I have been working on a problem of simulating overlapping star fields, attempting to estimate the true star counts from the actual disk areas in dense fields, where the larger bright stars can mask fainter ones. I too had hoped to be able to do this by rigorous formal analysis, but was unable to find an algorithm for the task. I solved it by generating the star fields on a blue background as green disks, whose diameter was determined by a probability algorithm. A simple routine can pair them to see if there's an overlap (turning the star pair yellow); then a pixel count of the colours generates the observed area to compare to the theoretical area. This then generates a probability curve for the true counts. Brute force maybe, but it seems to work OK.

A: 

There are efficient solutions to this problem using what are known as power diagrams. This is really heavy math though and not something that I would want to tackle offhand. For an "easy" solution, look up line-sweep algorithms. The basic principle here is that that you divide the figure up into strips, where calculating the area in each strip is relatively easy.

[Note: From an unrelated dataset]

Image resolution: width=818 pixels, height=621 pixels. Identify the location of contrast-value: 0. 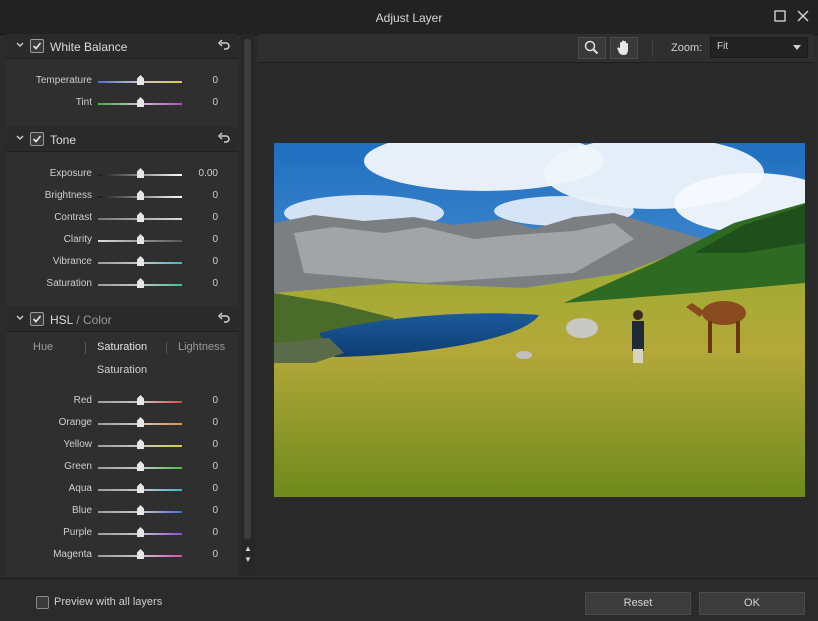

So, on the figure containing all of the circles with nothing rubbed out, draw a horizontal line at each position which is either the top of a circle, the bottom of a circle or the intersection of 2 circles. Notice that inside these strips, all of the areas you need to calculate look the same: a "trapezium" with two sides replaced by circular segments. So if you can work out how to calculate such a shape, you just do it for all the individual shapes and add them together. The complexity of this naive approach is O(N^3), where N is the number of circles in the figure. With some clever data structure use, you could improve this line-sweep method to O(N^2 * log(N)), but unless you really need to, it's probably not worth the trouble.